Stuck on nextcloud and samba

Hi everyone,
my Turris omnia has been running happily now for a long time, although I think there was some initial tweaking to get it to run, though IPv6 isn’t running, which I blame on the provider but might be my fault after all.
I am in Germany, on a providers cable router that is set to bridge mode.
Now I wanted to become the hero of the family and get us a sharing network drive. Installing the ssd and going through the reforis storage-module was fun, but since that I have turned into an ill-tempered wretch. Maybe one of you can help me.

What I’ve failed at so far:

  • install nextcloud as suggested in the forums - can’t see the additional apps to install because of a curl error (61 I think it was, but I did not attempt to rebuild curl as suggested on https://github.com/nextcloud/server/issues/24136). But I fail to resolve the issue.
    Nextcloud is usable though, but there seems to be an issue. and we really just need a drive to have our files accessible from every computer in the flat. So instead of a half-broken nextcould, I went for my next fail:
  • set up samba as detailed in the forums - restarting the samba daemon generates the following error log:
    INTERNAL ERROR: open_sockets_smbd() failed in pid 25222 (4.18.8).
    smbclient -L localhost on the turris also returns a happy “no network interfaces found”
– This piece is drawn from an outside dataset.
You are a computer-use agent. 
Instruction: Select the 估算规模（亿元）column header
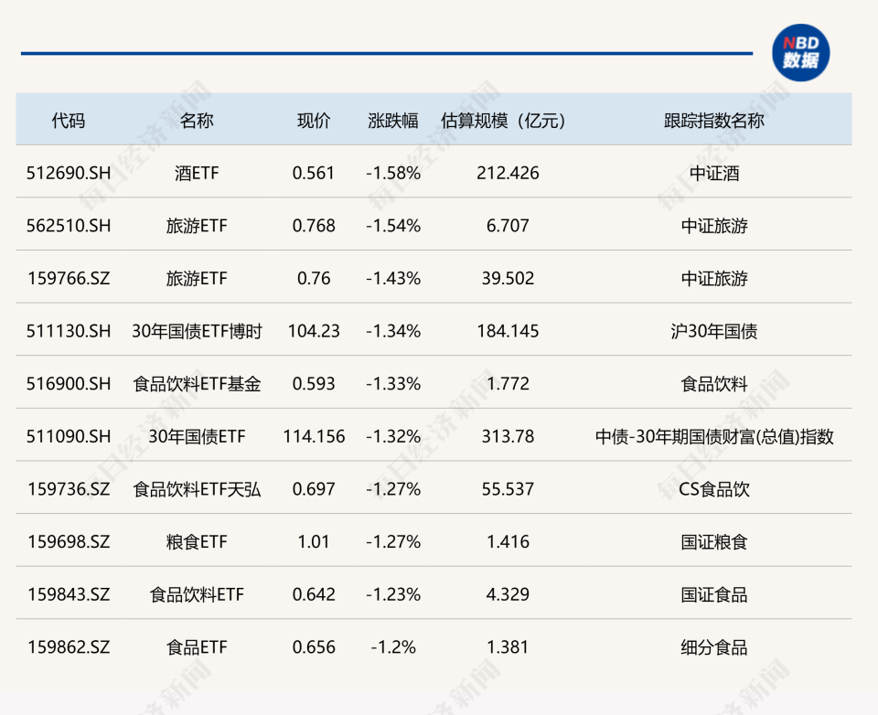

Usually I manage to solve my problems surfing the web and forums - thank you all. But this time I am so stuck, I am even having trouble catching all the forum addresses that I’ve visited.

And some of the posts seem relevant, but I am wondering whether following the hints for older samba-versions as in https://forum.turris.cz/t/failing-to-set-up-smb-samba/12862/17 would help

Does anyone have a hint towards how I could get the samba-share to work, or which settings I could’ve messed up on the way to my miconfiguration?

I am currently running TurrisOS 7.0.3.

Any thoughts are greatly appreciated

Hi,

my approach will be … (and it is like try & error excercise)

  1. I would check from logs which machine act as master.
  • so i know which machine is responsible for sec.level, which dialect is used and such …
  • i would ensure that turris is the winner of election for samba master
  1. Then i would change the security level.
  • or even try guest access
  • or vice versa force to use some account
  1. You can change the min/max protocol version or dialect, to ensuire all clients are able to talk to samba master machine.
  • some clients are not able to use smb2 latest dialect.
  • while you can have some windows10/11 wining the election for master and they require lastest version/dialect to be used.
  • if there is windows machine acting as master, there might be need to
    – to change configuration in “sharing” section
    – to change some rules on firewall

Also when i was playing with this stuff, i found that after changing the smb.conf and restarting the service, time to time i found that new setup was not applied or was rejected (like actual master was still acting —> so in that case it is good to bounce also that client/server which is actual/acting samba master, just to ensure turris will won the election :D)

Not sure if this will helps, but you know samba implementation on non-win machines is not perfect. For me to even make it working in my network was pain-in-the-a** , that’s why i posted those notes, i know many users struggle with it.